En El triunfo de la inteligencia sobre la fuerza escribí que «prefiero escuchar a hablar, porque lo que voy a decir ya me lo sé de memoria. Sin embargo, ignoro lo que me van a decir». El Dalai Lama sentencia del mismo modo: «cuando hablas, solo repites lo que ya sabes, pero cuando escuchas, quizás aprendas algo totalmente nuevo». Es cierto que la escucha permite aprendizajes novedosos, nos pone en contacto con la heterogeneidad, con la gigantesca polifonía humana, pero a pesar de saberlo hablar continúa brindándonos mucha más delectación que escuchar. De hecho, el mayor castigo que se podía infligir a alguien en las tribus arcaicas era la expulsión de la propia tribu. Si un miembro era desgajado de la pertenencia al grupo se le condenaba al más lacerante de los castigos. No es que esta persona sancionada no pudiera hablar con nadie, sino más bien se trataba de que no tuviera a nadie que le escuchara. Cualquiera puede hablar a solas, pero a solas es imposible que te escuche alguien. Es la ausencia de un oyente la característica definitoria de la soledad, y su mayor punición. El ser humano escindido de la tribu es un ser sepultado en vida, porque a partir de ese instante sufrirá la sanción de no encontrar unos tímpanos en los que sus palabras cobren sentido y tejan vínculo humano. Si nadie te escucha, entonces el que se fosiliza en nadie eres tú.

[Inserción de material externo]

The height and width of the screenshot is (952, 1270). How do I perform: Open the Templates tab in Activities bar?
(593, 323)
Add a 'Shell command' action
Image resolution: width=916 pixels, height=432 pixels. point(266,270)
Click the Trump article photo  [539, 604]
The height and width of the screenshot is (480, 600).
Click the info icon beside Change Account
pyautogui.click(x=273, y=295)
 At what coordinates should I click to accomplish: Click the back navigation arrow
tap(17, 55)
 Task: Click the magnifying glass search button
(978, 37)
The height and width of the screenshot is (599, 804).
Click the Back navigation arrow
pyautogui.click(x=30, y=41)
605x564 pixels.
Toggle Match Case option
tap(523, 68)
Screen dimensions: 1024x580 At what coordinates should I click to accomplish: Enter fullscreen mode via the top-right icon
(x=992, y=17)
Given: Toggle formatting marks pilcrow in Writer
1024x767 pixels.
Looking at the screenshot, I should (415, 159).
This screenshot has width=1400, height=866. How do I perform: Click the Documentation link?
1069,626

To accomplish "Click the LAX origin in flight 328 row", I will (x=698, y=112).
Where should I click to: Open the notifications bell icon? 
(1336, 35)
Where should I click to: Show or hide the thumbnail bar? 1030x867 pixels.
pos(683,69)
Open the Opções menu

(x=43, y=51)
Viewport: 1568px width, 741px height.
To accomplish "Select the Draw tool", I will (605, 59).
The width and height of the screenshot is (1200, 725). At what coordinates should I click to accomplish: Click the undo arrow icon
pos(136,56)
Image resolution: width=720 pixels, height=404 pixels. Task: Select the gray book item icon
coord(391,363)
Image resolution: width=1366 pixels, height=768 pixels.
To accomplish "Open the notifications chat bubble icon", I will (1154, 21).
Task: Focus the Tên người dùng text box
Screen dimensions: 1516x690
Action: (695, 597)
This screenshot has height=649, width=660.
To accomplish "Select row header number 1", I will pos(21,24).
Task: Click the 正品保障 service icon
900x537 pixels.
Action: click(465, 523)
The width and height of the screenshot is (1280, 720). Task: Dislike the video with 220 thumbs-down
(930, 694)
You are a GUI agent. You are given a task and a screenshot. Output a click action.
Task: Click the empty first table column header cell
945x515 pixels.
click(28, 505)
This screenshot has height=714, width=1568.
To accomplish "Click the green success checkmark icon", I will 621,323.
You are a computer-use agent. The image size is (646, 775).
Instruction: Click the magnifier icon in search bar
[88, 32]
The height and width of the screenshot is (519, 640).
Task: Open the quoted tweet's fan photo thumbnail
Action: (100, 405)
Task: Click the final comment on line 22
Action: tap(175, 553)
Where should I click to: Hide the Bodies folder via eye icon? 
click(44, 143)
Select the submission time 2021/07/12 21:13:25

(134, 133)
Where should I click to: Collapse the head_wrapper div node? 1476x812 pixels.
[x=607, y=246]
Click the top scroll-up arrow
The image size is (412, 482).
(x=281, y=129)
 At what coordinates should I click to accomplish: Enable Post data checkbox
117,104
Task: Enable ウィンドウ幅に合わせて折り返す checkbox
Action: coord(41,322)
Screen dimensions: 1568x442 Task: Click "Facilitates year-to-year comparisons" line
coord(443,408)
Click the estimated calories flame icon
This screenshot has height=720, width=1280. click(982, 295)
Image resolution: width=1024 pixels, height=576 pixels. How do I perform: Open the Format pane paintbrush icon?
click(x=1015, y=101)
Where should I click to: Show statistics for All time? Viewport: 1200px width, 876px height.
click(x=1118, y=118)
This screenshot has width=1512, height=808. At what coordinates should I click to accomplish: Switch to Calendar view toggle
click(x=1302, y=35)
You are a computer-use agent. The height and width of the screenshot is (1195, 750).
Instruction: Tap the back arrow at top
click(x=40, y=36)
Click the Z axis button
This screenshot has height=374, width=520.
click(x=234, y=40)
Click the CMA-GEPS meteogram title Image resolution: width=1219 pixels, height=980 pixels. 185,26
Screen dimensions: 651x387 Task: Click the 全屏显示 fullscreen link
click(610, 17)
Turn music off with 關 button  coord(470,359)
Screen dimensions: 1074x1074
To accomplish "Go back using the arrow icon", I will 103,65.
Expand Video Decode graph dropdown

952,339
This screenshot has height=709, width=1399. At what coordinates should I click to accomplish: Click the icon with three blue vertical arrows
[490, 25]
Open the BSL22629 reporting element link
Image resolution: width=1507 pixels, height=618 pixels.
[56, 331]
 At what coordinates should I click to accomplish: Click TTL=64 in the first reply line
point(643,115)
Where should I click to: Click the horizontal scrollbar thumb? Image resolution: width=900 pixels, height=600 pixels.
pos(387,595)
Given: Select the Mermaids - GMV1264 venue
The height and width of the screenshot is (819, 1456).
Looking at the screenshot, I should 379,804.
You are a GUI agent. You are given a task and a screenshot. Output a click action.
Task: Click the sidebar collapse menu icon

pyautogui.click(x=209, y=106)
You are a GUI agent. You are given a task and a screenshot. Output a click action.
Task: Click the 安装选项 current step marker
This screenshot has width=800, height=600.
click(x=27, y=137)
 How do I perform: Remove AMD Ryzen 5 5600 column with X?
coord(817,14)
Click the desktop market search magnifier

Las tecnologías de la comunicación han eclosionado de una manera fulgurante debido a este deseo consustancial al animal humano. Son tecnologías que facilitan que la palabra emitida o escrita y la palabra escuchada o leída puedan encontrarse en una intersección por muy abisal que sea la distancia física que segregue a sus agentes. A mí me gusta fijarme críticamente en lo poquísimo que hablan en las películas, parquedad que se acentúa si la comparamos con la extensión kilométrica de los parlamentos que pronunciamos en la cotidianidad. Los humanos hablamos tanto que sería imposible reproducirlo con un mínimo de exactitud en una película cuya duración se estandariza en torno a las dos horas. Nos encanta hablar, pero insisto en que esa acción deviene insuficiente si no hay alguien que nos escuche. Frente al «pienso, luego existo» de Descartes, propongo «me escuchas, luego existo». Y no existo de un modo cualquiera, existo como ser humano, es decir, con una vida compartida con otras vidas, que son las que me dan vida y permiten la ordenación de mi mundo afectivo. Gracias al material léxico y semántico que compartimos en esta doble acción conversada de hablar y escuchar hemos ido constituyendo el espacio compartido de nuestra humanidad. La mismidad en quien nos constituimos es el resultado incesante de las interacciones que entablamos con otras mismidades que denominamos otredades para distinguirlas de la nuestra. Al escucharnos nos prestan atención, y cuando nos atienden comprobamos que somos valiosas, que alguien nos concede un préstamo (eso es prestar atención) porque nos considera una persona importante para su mundo. Ser escuchado es el refugio en el que la interioridad que estamos siendo encuentra calor hogareño y sentido existencial. Que nos escuchen nos descosifica y nos hace personas. El dicho popular nos recuerda proverbialmente que las cosas hay que hablarlas. Sí, así es, pero sobre todo las cosas hay que escucharlas. Y a quien sobre todo hay que escuchar es a las personas.